Major U.S. indices closed higher on Tuesday, March 17 in mostly higher volume. Russell 2000 traded in lower  volume.

The indices opened up and then tested previous day’s laws before turning around and then mostly trading higher. Previous day’s high was not broken.


The S&P 500 rebounded 6.0% on Tuesday, as investors reacted positively to additional monetary stimulus measures and the possibility of an estimated $1 trillion fiscal stimulus package. The Dow Jones Industrial Average rose 5.2%, the Nasdaq Composite rose 6.2%, and the Russell 2000 rose 6.7%.


Despite the stimulus plans, and preventative measures, it was a defensive-minded rally led by the S&P 500 utilities (+13.1%), consumer staples (+8.4%), and real estate (+6.9%) sectors. The energy sector (+0.7%) underperformed amid continued weakness in the price of oil ($27.02/bbl, -1.83, -6.3%).


U.S. Treasuries sold off in a curve-steepening trade, not because of a better economic view but because of worries that longer-dated bonds will be needed to fund a rising deficit. The 2-yr yield rose eight basis points to 0.45%, and the 10-yr yield rose 27 basis points to 1.00%. The U.S. Dollar Index rose 1.7% to 99.81.
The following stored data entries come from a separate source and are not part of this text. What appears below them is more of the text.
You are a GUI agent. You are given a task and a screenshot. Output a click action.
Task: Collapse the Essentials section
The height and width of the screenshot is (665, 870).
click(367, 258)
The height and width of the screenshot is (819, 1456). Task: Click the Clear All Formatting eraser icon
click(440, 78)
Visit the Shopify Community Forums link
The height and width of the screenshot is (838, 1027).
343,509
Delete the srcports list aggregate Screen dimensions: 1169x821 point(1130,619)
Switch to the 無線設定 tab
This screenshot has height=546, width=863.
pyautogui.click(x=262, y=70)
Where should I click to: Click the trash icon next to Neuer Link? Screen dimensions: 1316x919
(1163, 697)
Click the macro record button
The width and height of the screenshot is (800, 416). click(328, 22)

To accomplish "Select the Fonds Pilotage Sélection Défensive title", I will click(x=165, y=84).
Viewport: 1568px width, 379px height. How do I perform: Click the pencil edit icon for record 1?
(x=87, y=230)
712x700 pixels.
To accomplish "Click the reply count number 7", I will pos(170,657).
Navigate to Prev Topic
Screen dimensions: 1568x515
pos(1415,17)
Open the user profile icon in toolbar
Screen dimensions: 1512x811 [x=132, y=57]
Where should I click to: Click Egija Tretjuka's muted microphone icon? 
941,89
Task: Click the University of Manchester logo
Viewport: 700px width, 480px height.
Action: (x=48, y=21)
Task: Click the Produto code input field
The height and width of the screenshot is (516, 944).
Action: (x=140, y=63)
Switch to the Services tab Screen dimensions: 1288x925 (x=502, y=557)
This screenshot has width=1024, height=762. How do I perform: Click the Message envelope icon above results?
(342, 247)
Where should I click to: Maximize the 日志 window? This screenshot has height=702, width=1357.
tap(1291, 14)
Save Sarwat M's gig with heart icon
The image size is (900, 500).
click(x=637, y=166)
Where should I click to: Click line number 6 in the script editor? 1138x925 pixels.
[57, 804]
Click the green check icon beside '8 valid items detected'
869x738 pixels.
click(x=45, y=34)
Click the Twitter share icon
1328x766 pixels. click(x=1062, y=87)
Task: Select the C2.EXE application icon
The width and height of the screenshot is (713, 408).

• Total retail sales declined 0.5% m/m ( consensus +0.1%) following an upwardly revised 0.6% increase (from 0.3%) in January. Excluding autos, retail sales were down 0.4% m/m ( consensus +0.1%) after an upwardly revised 0.6% increase (from 0.3%) in January.
o The key takeaway from this report is that it reflected soft spending activity before the the coronavirus impact (and reaction) truly hit the U.S. That’s not comforting knowing that the retail sales data in March is going to be absolutely awful.
• Industrial production increased 0.6% m/m in February, as expected, following a downwardly revised 0.5% decline (from -0.3%) in January. Total capacity utilization was 77.0% ( consensus 77.1%) following a downwardly revised 76.6% (from 76.8%) in January.
o The key takeaway from the report is that the good feelings about the pickup in output in February will be stunted by the reality that March output is apt to look much worse given the economic shutdown measures employed to help curb the spread of the coronavirus.
• The NAHB Housing Market Index for March declined to 72 ( consensus 74) from 74 in February.
• The January Job Openings and Labor Turnover Survey showed job openings increase to 6.963 million from a revised 6.552 million in December (from 6.423 million).
• Business inventories decreased 0.1% in January, as expected, while the December reading was unrevised at 0.1%.